Different Similarity Measures for Text Classification Using Knn

IOSR Journal of Computer Engineering (IOSRJCE)
ISSN: 2278-0661, ISBN: 2278-8727 Volume 5, Issue 6 (Sep-Oct. 2012), PP 30-36
www.iosrjournals.org
www.iosrjournals.org 30 | Page
Different Similarity Measures for Text Classification Using Knn
1
P.Sowmya Lakshmi, 2
V.Sushma, 3
T.Manasa
1, 2, 3(M Tech(Software Engineering) Dept .of Computer Science & Technology,(Student) Sreenidhi Institute of
Science & Technology/An Autonomous Institution ,Hyderabad,AP, India)
Abstract: Present days humans are associated with many electronic gadgets which generate large amount of
data on regular basis. The sole purpose of generated data was to meet the immediate needs and no attempt in
organizing the data for later efficient retrieval was attempted. Over the period of time, the data generated
became voluminous, this paper attempts to classify the huge data into different categories for easy retrieval. We
have many techniques to classify the data which exists in the structured format, but not much work has been
addressed when the data is available in textual form. In the present paper an attempt to classify the textual data
based on its content is explored. The paper explores the process of building multi-classifier model for textual
data. In the process of designing the model the K-Nearest Neighbor paradigm was employed, which has given
encouraging results. The paper also attempts to explore different similarity measures, different feature selection
techniques in the process of designing textual multi-classification.
Keywords-unstructured data classification, similarity measures, Euclidean, Manhattan, Squared-Euclidean,
chessboard, bray-Curtis
I. Introduction
Today humans are associated with electronic gadgets in one way or the other, to make life comfortable.

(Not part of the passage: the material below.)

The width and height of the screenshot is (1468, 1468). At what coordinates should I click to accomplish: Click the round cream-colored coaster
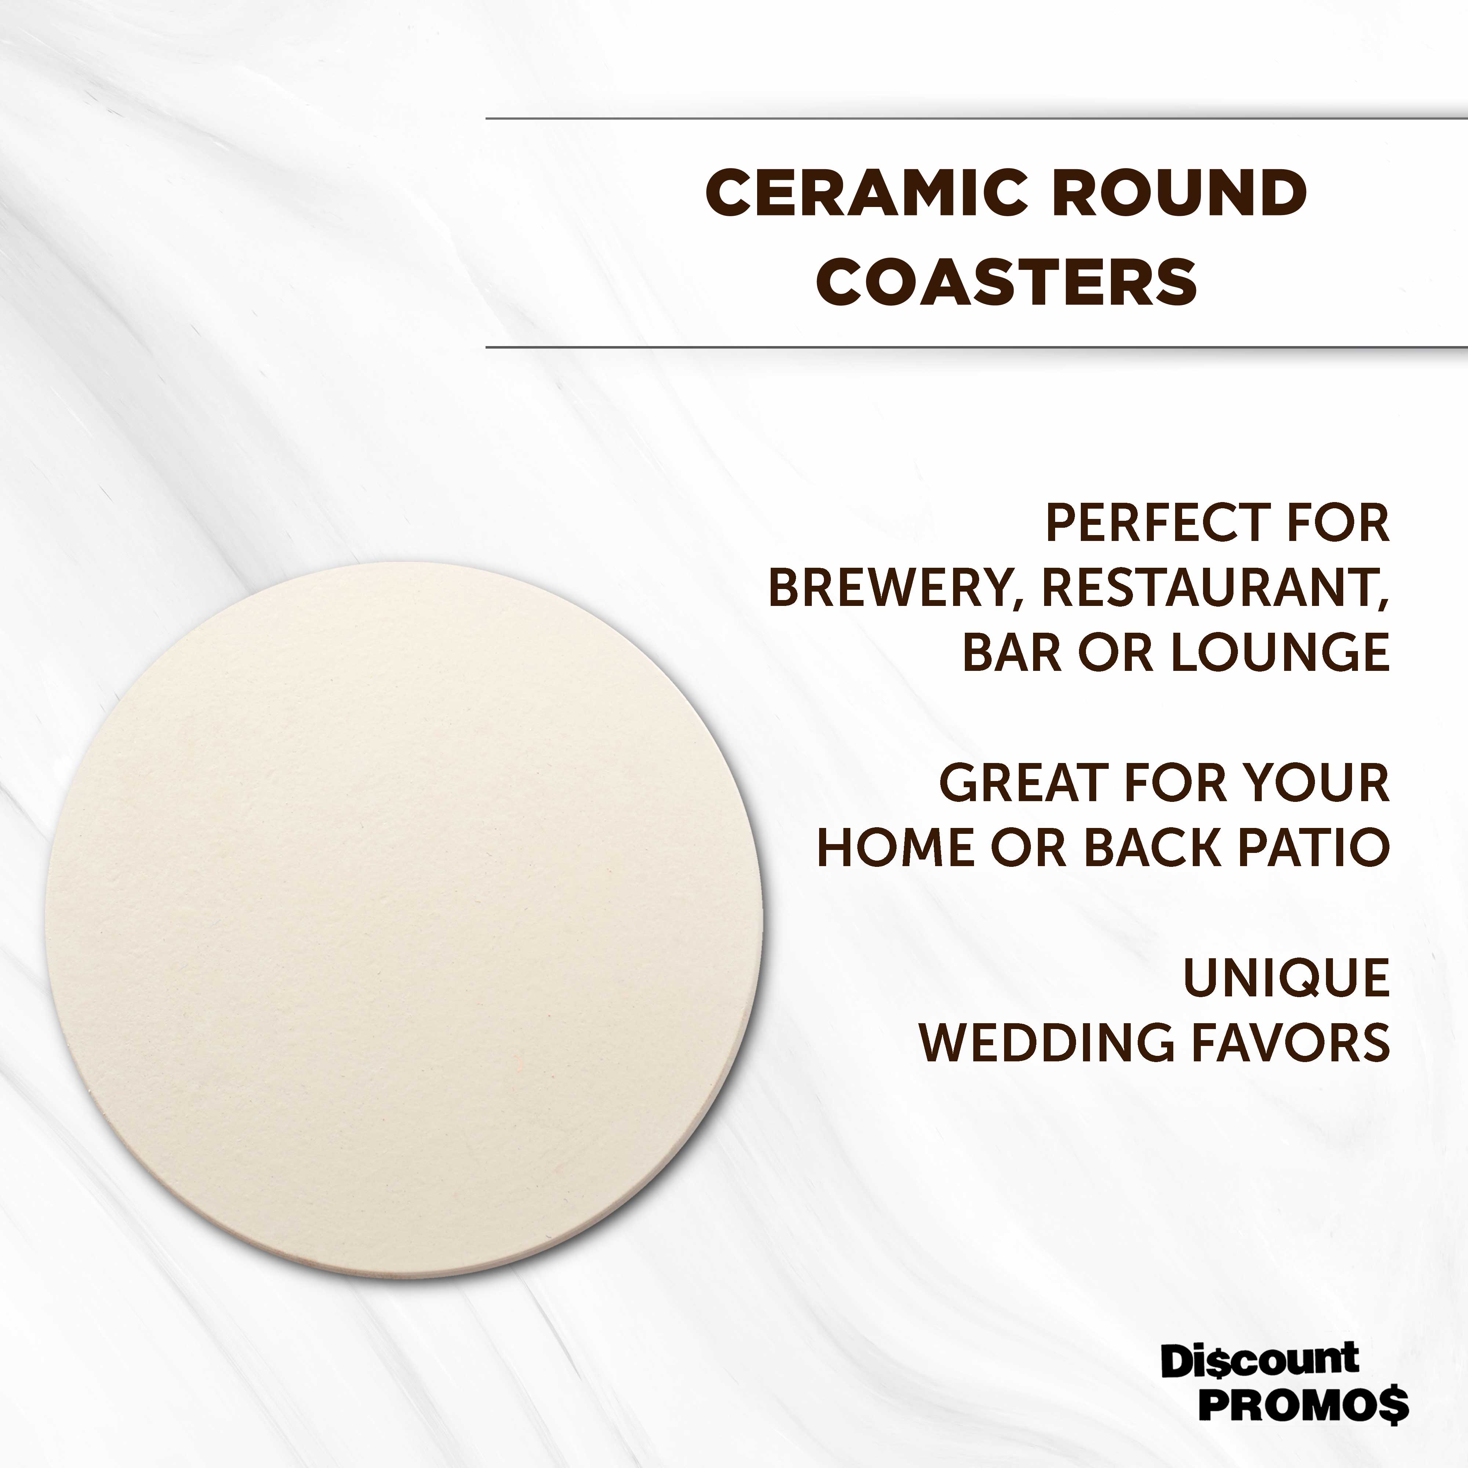coord(403,919)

With the immediate need of the data generated from the gadgets, no thought of organizing the data for the later
retrievals was attempted. Manually organizing the voluminous data is a very difficult task due to the following
reasons. It is time consuming and boring for the humans such a repetitive task. Moreover human experts in the
concerned domains are needed for such a task, two experts opinion could differ. So we need an automatic
mechanism to address the problem of classifying the data into different categories. Reference [5] gives two
techniques in the process of data classification. Supervised learning where one attempts to construct a model
by using the training data which has the independent attributes along with the decision attribute. The model tries
to learn how the decision attribute is dependent on the independent attributes. Once the model is designed the
classifier is subjected to the unseen data, if the test data were classified properly with a reasonable threshold
error, then the classifier is deemed to be constructed and learning is said to be achieved.
On the other hand unsupervised learning refers to achieving the learning where no training data is
available; the given data is distributed into clusters based on the similarities in the data. In the process of
building clusters, care is taken where the inter-cluster similarities are almost zero and intra-cluster similarities
are maximized. When such a property is achieved in all the clusters then, the data in the same cluster are treated
to belong to the same class. Among many applications of such a classification the simplest application with
binary textual classification is to classify the mails into spam and hams (legitimate mails). The binary classifier
could be extended, considering the case where the documents (mails) are to be classified based on its contents
into multi-class (say mails to be forwarded to the respective sections from a single mail-id).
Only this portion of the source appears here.